DOCUMENT SEGMENT
— start —

If $$gg^{\prime}<0$$ on $$(a,b)$$, $$\lim\sup_{x\uparrow b}g^{2}(x)(f(x)/g(x))^{\prime}/|g^{\prime}(x)|\geq0$$ and $$f^{\prime }/g^{\prime}$$ is increasing on $$(a,b)$$, then $$(f/g)^{\prime}>0$$ on $$(a,b)$$.

Recently, Yang et al. [8], Theorem 1.2, established a more general monotonicity rule for the ratio of two power series.

### Theorem 1.5

[8]

Let $$A(t)=\sum_{k=0}^{\infty}a_{k}t^{k}$$ and $$B(t)=\sum_{k=0}^{\infty}b_{k}t^{k}$$ be two real power series converging on $$(-r,r)$$ and $$b_{k}>0$$ for all k, and $$H_{A, B}=A^{\prime}B/B^{\prime}-A$$. Suppose that for certain $$m\in\mathbb{N}$$, the non-constant sequence $$\{a_{k}/b_{k}\}$$ is increasing (decreasing) for $$0\leq k\leq m$$ and decreasing (increasing) for $$k\geq m$$. Then the function $$A/B$$ is strictly increasing (decreasing) on $$(0,r)$$ if and only if $$H_{A,B}(r^{-}) \geq(\leq)\ 0$$. Moreover, if $$H_{A,B}(r^{-})<(>) 0$$, then there exists $$t_{0}\in(0,r)$$ such that the function $$A/B$$ is strictly increasing (decreasing) on $$(0,t_{0})$$ and strictly decreasing (increasing) on $$(t_{0},r)$$.

The foregoing monotonicity rules have been used very effectively in the study of special functions [923], differential geometry [4, 24], probability [25] and approximation theory [26]. The main purpose of the article is to present the monotonicity rule for the function $$[P(x)+\sum_{n=n_{0}}^{\infty}a_{n}x^{n}]/[P(x)+\sum _{n=n_{0}}^{\infty}b_{n}x^{n}]$$ and to provide new bounds for the complete elliptic integral of the second kind. Some complicated computations are carried out using Mathematica computer algebra system.

— end —

DESCRIPTION OF THE TASK
Continue the passage on monotonicity rules for ratios of power series, starting right after its final sentence.

RECORDS

— start —

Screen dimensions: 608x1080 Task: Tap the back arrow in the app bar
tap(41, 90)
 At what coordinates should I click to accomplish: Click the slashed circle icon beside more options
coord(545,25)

— end —
— start —

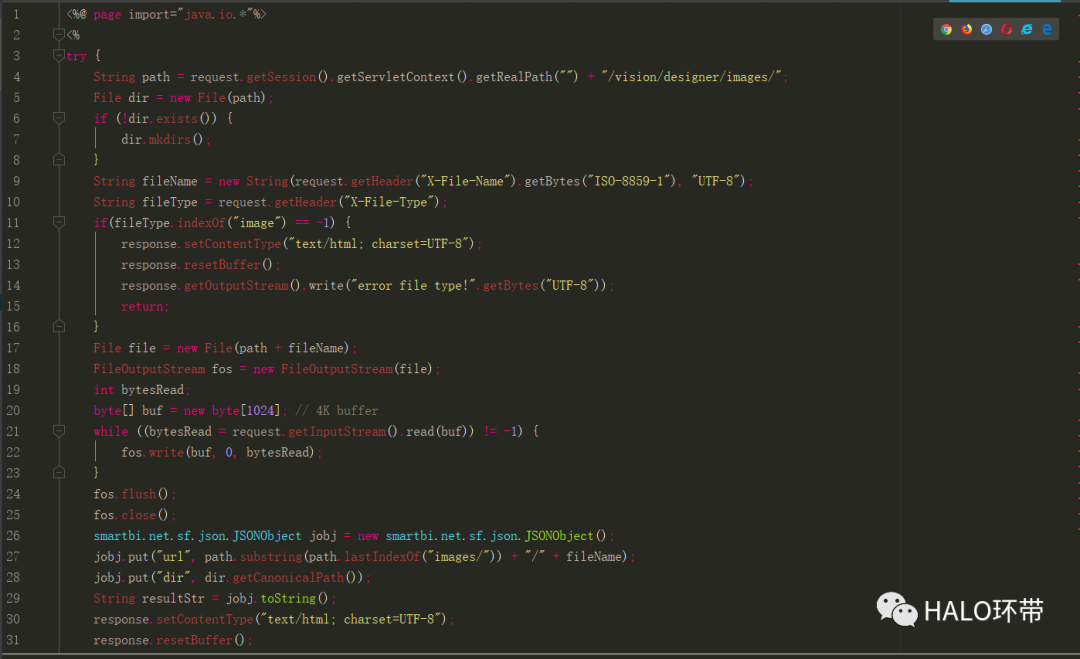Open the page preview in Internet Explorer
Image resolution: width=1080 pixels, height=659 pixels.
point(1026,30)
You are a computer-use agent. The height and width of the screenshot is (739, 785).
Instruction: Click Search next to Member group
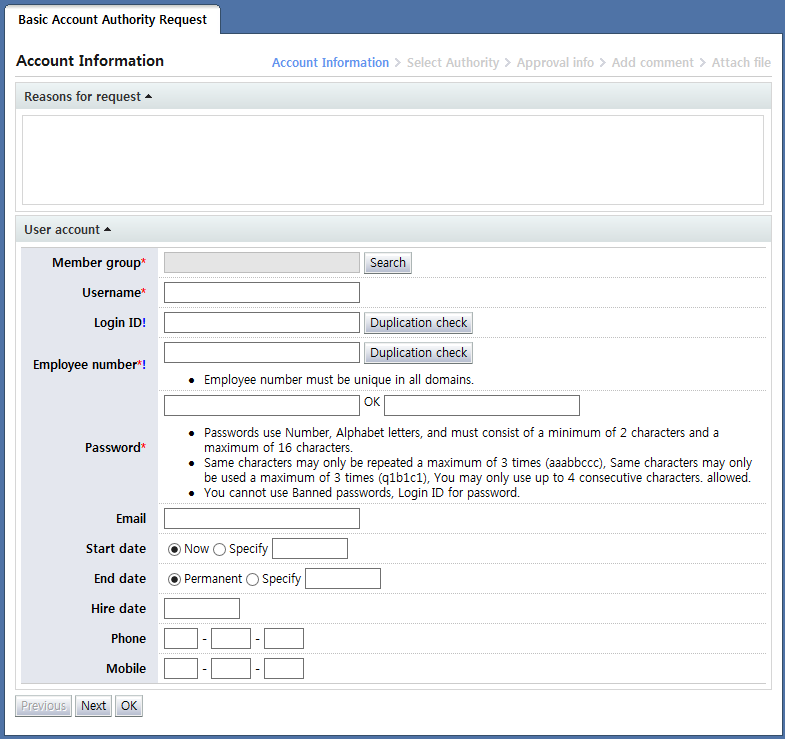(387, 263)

— end —
— start —

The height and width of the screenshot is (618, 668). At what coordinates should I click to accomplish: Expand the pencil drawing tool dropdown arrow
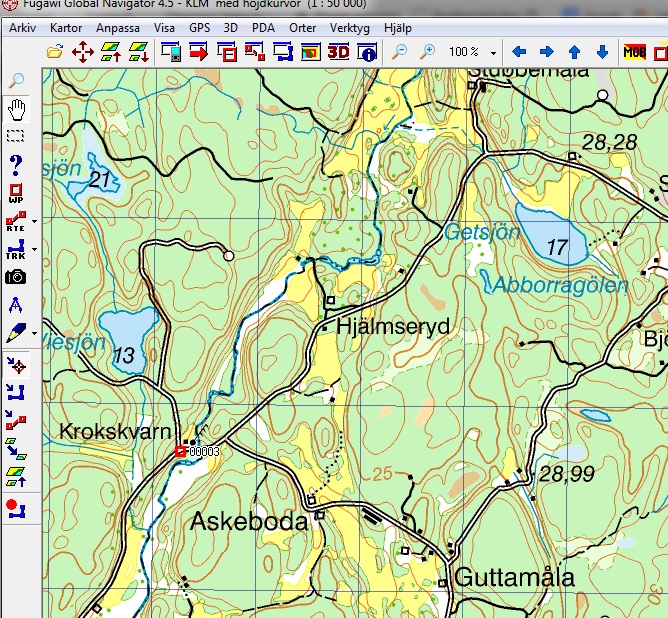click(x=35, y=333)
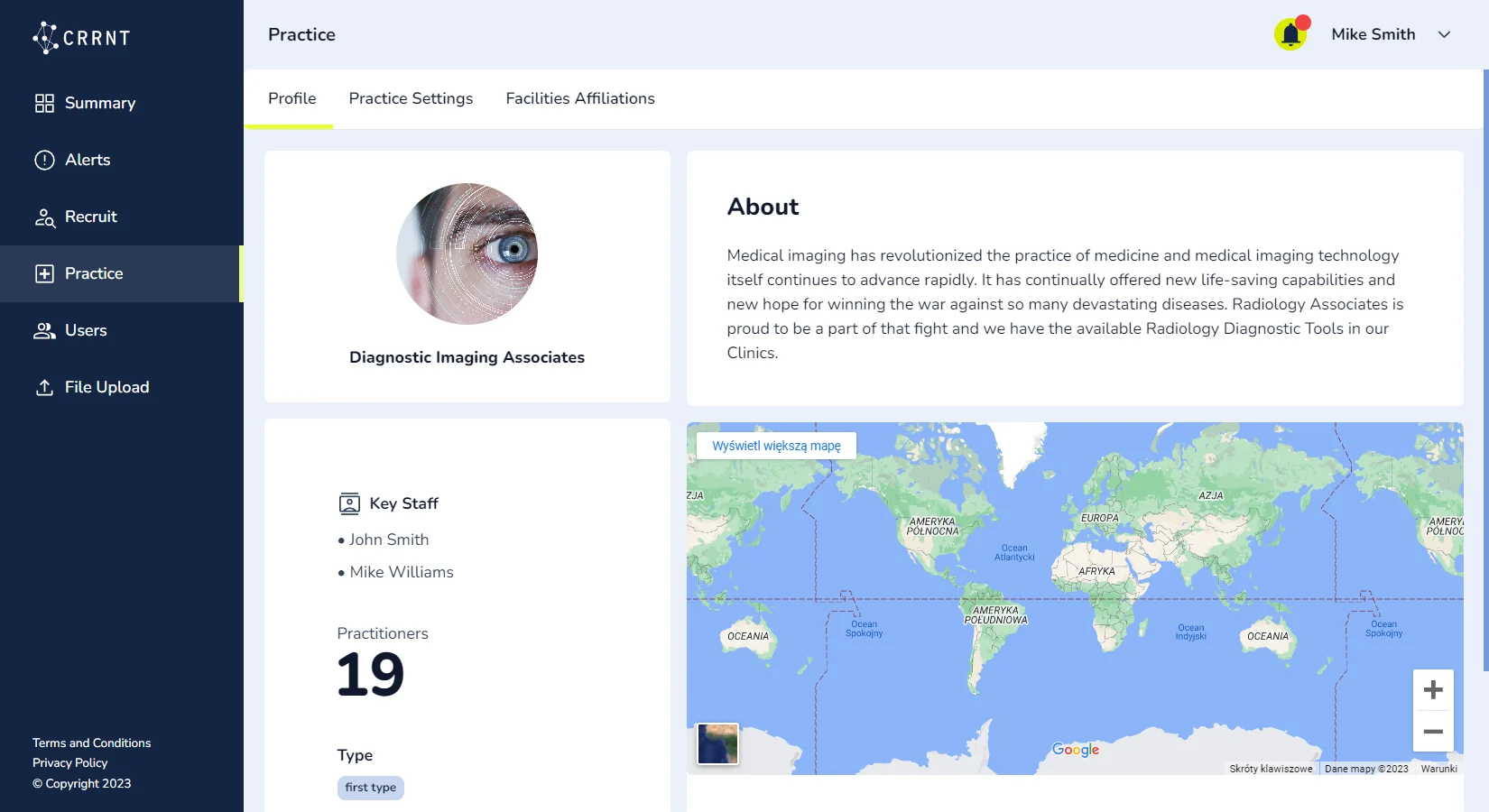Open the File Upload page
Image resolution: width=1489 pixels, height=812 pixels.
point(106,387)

— end —

THE ANSWER
## 2 Monotonicity rule

### Theorem 2.1

Let $$P(x)$$ be a positive differentiable and decreasing function defined on $$(0, r)$$ ($$r>0$$), let $$A(x)=\sum _{n=n_{0}}^{\infty}a_{n}x^{n}$$ and $$B(x)=\sum_{n=n_{0}}^{\infty}b_{n}x^{n}$$ be two real power series converging on $$(-r, r)$$. If $$a_{n_{0}}/b_{n_{0}}\geq(\leq)\ 1$$, $$b_{n}>0$$ for all $$n\geq n_{0}$$ and the non-constant sequence $$\{ a_{n}/b_{n}\}_{n=n_{0}}^{\infty}$$ is increasing (decreasing), then the function $$x\mapsto[P(x)+A(x)]/[P(x)+B(x)]$$ is strictly increasing (decreasing) on $$(0, r)$$.

### Proof

Let $$x\in(0, r)$$, and

\begin{aligned} &I_{1}=\sum _{n=n_{0}}^{\infty}\bigl[nP(x)-xP^{\prime}(x) \bigr](a_{n}-b_{n})x^{n-1}, \\ &I_{2}=\sum_{n=n_{0}}^{\infty}na_{n}x^{n-1} \sum_{n=n_{0}}^{\infty}b_{n}x^{n} -\sum_{n=n_{0}}^{\infty}a_{n}x^{n} \sum_{n=n_{0}}^{\infty}nb_{n}x^{n-1}. \end{aligned}
(2.1)

Then differentiating $$[P(x)+A(x)]/[P(x)+B(x)]$$ gives

\begin{aligned} & \bigl[ P(x)+B(x) \bigr] ^{2} \biggl[ \frac{P(x)+A(x)}{P(x)+B(x)} \biggr] ^{\prime} \\ &\quad= \Biggl( P^{\prime}(x)+\sum_{n=n_{0}}^{\infty}na_{n}x^{n-1} \Biggr) \Biggl( P(x)+\sum_{n=n_{0}}^{\infty}b_{n}x^{n} \Biggr) \\ &\quad\quad{}- \Biggl( P(x)+\sum_{n=n_{0}}^{\infty}a_{n}x^{n} \Biggr) \Biggl( P^{\prime}(x)+\sum_{n=n_{0}}^{\infty}nb_{n}x^{n-1} \Biggr) \\ &\quad=I_{1}+I_{2}. \end{aligned}
(2.2)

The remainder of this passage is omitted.